COSA FARE:
#1 Secondo il testo sulla giacca di Xi Jinping, con quale nome è conosciuta in Cina questa giacca?
#2 Riprendi il testo sulla giacca di Xi Jinping e continualo a partire dalla sua ultima frase.

BRANO DA LEGGERE:
┄┄┄┄┄┄┄┄┄┄

La giacca grigio piombo indossata da Xi Jinping alla parata militare di Piazza Tienanmen è carica di un valore simbolico potentissimo: un richiamo alle origini della rivoluzione e al 'Grande Timoniere' Mao Zedong, che la indossava in ogni sua immagine ufficiale, e una proiezione del futuro di potenza del Dragone.

A metà fra l'abito contadino e la tenuta militare, la giacca è conosciuta in Cina come Sun Zhongshan suit, cioè abito di Sun-Zhongshan, dal nome del fondatore della Cina moderna pre-Mao, che fino a un quarantennio fa veniva chiamato Sun Yat-Sen.

┄┄┄┄┄┄┄┄┄┄

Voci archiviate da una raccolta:
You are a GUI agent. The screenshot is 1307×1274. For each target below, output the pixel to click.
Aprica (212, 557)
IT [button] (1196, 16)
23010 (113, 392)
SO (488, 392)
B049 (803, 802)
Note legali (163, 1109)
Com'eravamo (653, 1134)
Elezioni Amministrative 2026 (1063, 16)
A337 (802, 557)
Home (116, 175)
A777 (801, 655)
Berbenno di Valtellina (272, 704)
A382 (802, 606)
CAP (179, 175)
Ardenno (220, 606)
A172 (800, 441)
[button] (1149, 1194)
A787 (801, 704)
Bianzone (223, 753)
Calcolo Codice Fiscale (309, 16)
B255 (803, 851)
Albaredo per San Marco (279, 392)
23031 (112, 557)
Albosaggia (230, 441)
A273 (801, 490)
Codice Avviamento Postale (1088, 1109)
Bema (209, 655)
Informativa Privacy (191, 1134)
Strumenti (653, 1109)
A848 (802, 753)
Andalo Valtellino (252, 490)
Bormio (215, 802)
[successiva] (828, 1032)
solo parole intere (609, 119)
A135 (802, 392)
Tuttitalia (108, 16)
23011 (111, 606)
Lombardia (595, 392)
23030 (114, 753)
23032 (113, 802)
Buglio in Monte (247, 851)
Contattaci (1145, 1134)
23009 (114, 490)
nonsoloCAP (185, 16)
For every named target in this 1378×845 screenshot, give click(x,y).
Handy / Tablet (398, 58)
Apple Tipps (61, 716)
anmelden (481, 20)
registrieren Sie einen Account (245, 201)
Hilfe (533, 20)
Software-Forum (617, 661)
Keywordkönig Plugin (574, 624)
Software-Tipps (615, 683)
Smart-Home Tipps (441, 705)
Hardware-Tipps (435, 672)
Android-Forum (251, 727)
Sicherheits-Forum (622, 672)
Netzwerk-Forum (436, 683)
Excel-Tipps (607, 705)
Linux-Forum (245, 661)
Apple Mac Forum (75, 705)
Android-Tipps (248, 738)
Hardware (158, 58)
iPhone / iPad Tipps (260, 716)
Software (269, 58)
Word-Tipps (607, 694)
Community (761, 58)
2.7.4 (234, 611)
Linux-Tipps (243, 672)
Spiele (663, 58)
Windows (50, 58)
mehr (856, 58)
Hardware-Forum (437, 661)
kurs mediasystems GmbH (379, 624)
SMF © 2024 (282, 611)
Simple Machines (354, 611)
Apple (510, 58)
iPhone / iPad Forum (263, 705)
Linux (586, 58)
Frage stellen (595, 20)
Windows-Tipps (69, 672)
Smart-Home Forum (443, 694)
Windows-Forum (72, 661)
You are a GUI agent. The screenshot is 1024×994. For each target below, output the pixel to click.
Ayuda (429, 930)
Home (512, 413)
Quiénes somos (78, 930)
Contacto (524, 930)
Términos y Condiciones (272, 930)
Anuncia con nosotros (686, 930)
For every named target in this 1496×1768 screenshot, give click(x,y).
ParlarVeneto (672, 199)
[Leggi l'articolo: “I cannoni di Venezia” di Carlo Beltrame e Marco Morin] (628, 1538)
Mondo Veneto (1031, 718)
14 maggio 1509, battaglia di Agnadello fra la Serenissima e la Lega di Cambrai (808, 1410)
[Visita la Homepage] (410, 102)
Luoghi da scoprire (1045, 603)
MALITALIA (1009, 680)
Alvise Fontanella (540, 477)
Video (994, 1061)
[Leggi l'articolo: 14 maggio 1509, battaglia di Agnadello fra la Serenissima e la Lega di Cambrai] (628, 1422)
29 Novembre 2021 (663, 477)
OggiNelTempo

┄┄┄┄┄┄┄┄┄┄

RISPOSTE IN ORDINE:
#1 È conosciuta come Sun Zhongshan suit, cioè abito di Sun-Zhongshan.

#2
Quest'ultimo, introdusse questo capo d'abbigliamento dopo la fondazione della Repubblica di Cina (1912). Venne utilizzata come abito nazionale e, dopo la rivoluzione comunista del 1949 divenne anche abito dei funzionari governativi, come segno della comunanza proletaria della nazione che veniva forgiata dalla rivoluzione. Non solo un simbolo di condivisione, ma anche di contrapposizione simbolica al tipico completo formale dei politici e uomini d'affari occidentali, al mondo 'capitalista'. Sun Zhongshan (o Sun Yat-Sen) fu personalmente coinvolto nella sua creazione, che disse derivare dall'uniforme militare giapponese, che aveva osservato durante il suo soggiorno nel Paese del Sol Levante. All'originale poi furono apportate delle modifiche: mentre quella giapponese aveva solo tre tasche, ne venne aggiunta una quarta, in linea con i concetti di simmetria ed equilibrio cinesi. Poi furono ridotti i bottoni e si aggiunse una tasca interna.